== Provided data ==
☆ ☆ ☆ ☆ ☆ ☆ ☆
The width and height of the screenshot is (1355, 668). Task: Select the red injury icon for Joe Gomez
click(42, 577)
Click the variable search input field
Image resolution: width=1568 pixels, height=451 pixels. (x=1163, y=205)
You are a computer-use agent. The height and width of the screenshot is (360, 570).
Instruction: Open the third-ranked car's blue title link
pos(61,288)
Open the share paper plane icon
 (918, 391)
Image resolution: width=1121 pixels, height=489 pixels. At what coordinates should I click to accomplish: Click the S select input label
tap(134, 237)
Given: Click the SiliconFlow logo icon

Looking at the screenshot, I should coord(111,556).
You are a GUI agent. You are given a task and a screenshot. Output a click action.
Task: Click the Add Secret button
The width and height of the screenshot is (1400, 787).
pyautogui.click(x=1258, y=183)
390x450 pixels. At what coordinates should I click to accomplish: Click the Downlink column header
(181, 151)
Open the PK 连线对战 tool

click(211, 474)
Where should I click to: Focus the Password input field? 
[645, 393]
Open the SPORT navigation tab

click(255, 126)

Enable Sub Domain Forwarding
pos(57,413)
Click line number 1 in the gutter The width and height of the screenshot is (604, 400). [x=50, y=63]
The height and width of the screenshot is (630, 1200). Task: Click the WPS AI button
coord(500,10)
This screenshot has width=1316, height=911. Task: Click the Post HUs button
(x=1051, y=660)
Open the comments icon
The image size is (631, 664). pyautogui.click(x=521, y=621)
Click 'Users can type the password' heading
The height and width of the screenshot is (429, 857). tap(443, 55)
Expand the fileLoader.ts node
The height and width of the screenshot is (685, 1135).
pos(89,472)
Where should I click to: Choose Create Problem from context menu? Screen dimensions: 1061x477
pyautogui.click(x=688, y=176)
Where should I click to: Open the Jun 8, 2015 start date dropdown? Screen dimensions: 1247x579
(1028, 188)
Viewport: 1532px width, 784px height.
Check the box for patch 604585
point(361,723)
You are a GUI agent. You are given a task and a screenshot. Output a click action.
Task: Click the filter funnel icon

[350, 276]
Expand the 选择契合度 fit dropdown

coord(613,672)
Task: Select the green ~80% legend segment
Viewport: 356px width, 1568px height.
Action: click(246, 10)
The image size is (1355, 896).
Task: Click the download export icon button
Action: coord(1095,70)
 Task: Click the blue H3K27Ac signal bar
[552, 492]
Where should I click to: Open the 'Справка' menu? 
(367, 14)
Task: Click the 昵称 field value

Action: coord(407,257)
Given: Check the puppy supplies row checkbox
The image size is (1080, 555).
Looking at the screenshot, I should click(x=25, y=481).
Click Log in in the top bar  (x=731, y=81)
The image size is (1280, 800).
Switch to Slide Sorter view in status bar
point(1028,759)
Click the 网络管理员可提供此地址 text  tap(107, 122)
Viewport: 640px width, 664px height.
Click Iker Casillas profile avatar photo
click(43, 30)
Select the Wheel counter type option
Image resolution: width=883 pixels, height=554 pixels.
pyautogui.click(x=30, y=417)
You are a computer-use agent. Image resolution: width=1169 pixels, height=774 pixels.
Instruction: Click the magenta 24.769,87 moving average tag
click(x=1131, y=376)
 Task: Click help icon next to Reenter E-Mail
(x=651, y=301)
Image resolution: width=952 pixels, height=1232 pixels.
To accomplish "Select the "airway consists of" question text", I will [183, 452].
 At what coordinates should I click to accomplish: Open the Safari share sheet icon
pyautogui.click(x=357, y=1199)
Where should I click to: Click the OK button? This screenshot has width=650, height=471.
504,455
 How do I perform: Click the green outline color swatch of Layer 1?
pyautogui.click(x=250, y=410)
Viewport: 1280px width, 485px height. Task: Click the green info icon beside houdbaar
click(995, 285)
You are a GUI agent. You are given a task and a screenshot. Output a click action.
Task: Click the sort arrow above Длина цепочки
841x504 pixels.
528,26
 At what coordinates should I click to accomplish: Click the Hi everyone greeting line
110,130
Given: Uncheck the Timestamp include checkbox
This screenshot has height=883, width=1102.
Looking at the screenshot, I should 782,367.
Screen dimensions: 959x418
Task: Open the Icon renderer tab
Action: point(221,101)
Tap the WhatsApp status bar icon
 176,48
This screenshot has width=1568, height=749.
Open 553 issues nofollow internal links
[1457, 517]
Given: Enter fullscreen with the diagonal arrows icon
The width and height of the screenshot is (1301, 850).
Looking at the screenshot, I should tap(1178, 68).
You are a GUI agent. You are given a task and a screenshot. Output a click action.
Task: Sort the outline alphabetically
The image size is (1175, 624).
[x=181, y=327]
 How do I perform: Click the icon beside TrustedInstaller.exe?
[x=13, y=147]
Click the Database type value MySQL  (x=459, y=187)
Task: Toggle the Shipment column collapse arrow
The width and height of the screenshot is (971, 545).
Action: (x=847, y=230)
☆ ☆ ☆ ☆ ☆ ☆ ☆
== What you should do ==
Each entry above must be set down again without alteration.

== Exercise result ==
The width and height of the screenshot is (1355, 668). Task: Select the red injury icon for Joe Gomez
click(42, 577)
Click the variable search input field
Image resolution: width=1568 pixels, height=451 pixels. (x=1163, y=205)
You are a computer-use agent. The height and width of the screenshot is (360, 570).
Instruction: Open the third-ranked car's blue title link
pos(61,288)
Open the share paper plane icon
 (918, 391)
Image resolution: width=1121 pixels, height=489 pixels. At what coordinates should I click to accomplish: Click the S select input label
tap(134, 237)
Given: Click the SiliconFlow logo icon

Looking at the screenshot, I should coord(111,556).
You are a GUI agent. You are given a task and a screenshot. Output a click action.
Task: Click the Add Secret button
The width and height of the screenshot is (1400, 787).
pyautogui.click(x=1258, y=183)
390x450 pixels. At what coordinates should I click to accomplish: Click the Downlink column header
(181, 151)
Open the PK 连线对战 tool

click(211, 474)
Where should I click to: Focus the Password input field? 
[645, 393]
Open the SPORT navigation tab

click(255, 126)

Enable Sub Domain Forwarding
pos(57,413)
Click line number 1 in the gutter The width and height of the screenshot is (604, 400). [x=50, y=63]
The height and width of the screenshot is (630, 1200). Task: Click the WPS AI button
coord(500,10)
This screenshot has width=1316, height=911. Task: Click the Post HUs button
(x=1051, y=660)
Open the comments icon
The image size is (631, 664). pyautogui.click(x=521, y=621)
Click 'Users can type the password' heading
The height and width of the screenshot is (429, 857). tap(443, 55)
Expand the fileLoader.ts node
The height and width of the screenshot is (685, 1135).
pos(89,472)
Where should I click to: Choose Create Problem from context menu? Screen dimensions: 1061x477
pyautogui.click(x=688, y=176)
Where should I click to: Open the Jun 8, 2015 start date dropdown? Screen dimensions: 1247x579
(1028, 188)
Viewport: 1532px width, 784px height.
Check the box for patch 604585
point(361,723)
You are a GUI agent. You are given a task and a screenshot. Output a click action.
Task: Click the filter funnel icon

[350, 276]
Expand the 选择契合度 fit dropdown

coord(613,672)
Task: Select the green ~80% legend segment
Viewport: 356px width, 1568px height.
Action: click(246, 10)
The image size is (1355, 896).
Task: Click the download export icon button
Action: coord(1095,70)
 Task: Click the blue H3K27Ac signal bar
[552, 492]
Where should I click to: Open the 'Справка' menu? 
(367, 14)
Task: Click the 昵称 field value

Action: coord(407,257)
Given: Check the puppy supplies row checkbox
The image size is (1080, 555).
Looking at the screenshot, I should click(x=25, y=481).
Click Log in in the top bar  (x=731, y=81)
The image size is (1280, 800).
Switch to Slide Sorter view in status bar
point(1028,759)
Click the 网络管理员可提供此地址 text  tap(107, 122)
Viewport: 640px width, 664px height.
Click Iker Casillas profile avatar photo
click(43, 30)
Select the Wheel counter type option
Image resolution: width=883 pixels, height=554 pixels.
pyautogui.click(x=30, y=417)
You are a computer-use agent. Image resolution: width=1169 pixels, height=774 pixels.
Instruction: Click the magenta 24.769,87 moving average tag
click(x=1131, y=376)
 Task: Click help icon next to Reenter E-Mail
(x=651, y=301)
Image resolution: width=952 pixels, height=1232 pixels.
To accomplish "Select the "airway consists of" question text", I will [183, 452].
 At what coordinates should I click to accomplish: Open the Safari share sheet icon
pyautogui.click(x=357, y=1199)
Where should I click to: Click the OK button? This screenshot has width=650, height=471.
504,455
 How do I perform: Click the green outline color swatch of Layer 1?
pyautogui.click(x=250, y=410)
Viewport: 1280px width, 485px height. Task: Click the green info icon beside houdbaar
click(995, 285)
You are a GUI agent. You are given a task and a screenshot. Output a click action.
Task: Click the sort arrow above Длина цепочки
841x504 pixels.
528,26
 At what coordinates should I click to accomplish: Click the Hi everyone greeting line
110,130
Given: Uncheck the Timestamp include checkbox
This screenshot has height=883, width=1102.
Looking at the screenshot, I should 782,367.
Screen dimensions: 959x418
Task: Open the Icon renderer tab
Action: point(221,101)
Tap the WhatsApp status bar icon
 176,48
This screenshot has width=1568, height=749.
Open 553 issues nofollow internal links
[1457, 517]
Given: Enter fullscreen with the diagonal arrows icon
The width and height of the screenshot is (1301, 850).
Looking at the screenshot, I should tap(1178, 68).
You are a GUI agent. You are given a task and a screenshot. Output a click action.
Task: Sort the outline alphabetically
The image size is (1175, 624).
[x=181, y=327]
 How do I perform: Click the icon beside TrustedInstaller.exe?
[x=13, y=147]
Click the Database type value MySQL  (x=459, y=187)
Task: Toggle the Shipment column collapse arrow
The width and height of the screenshot is (971, 545).
Action: (x=847, y=230)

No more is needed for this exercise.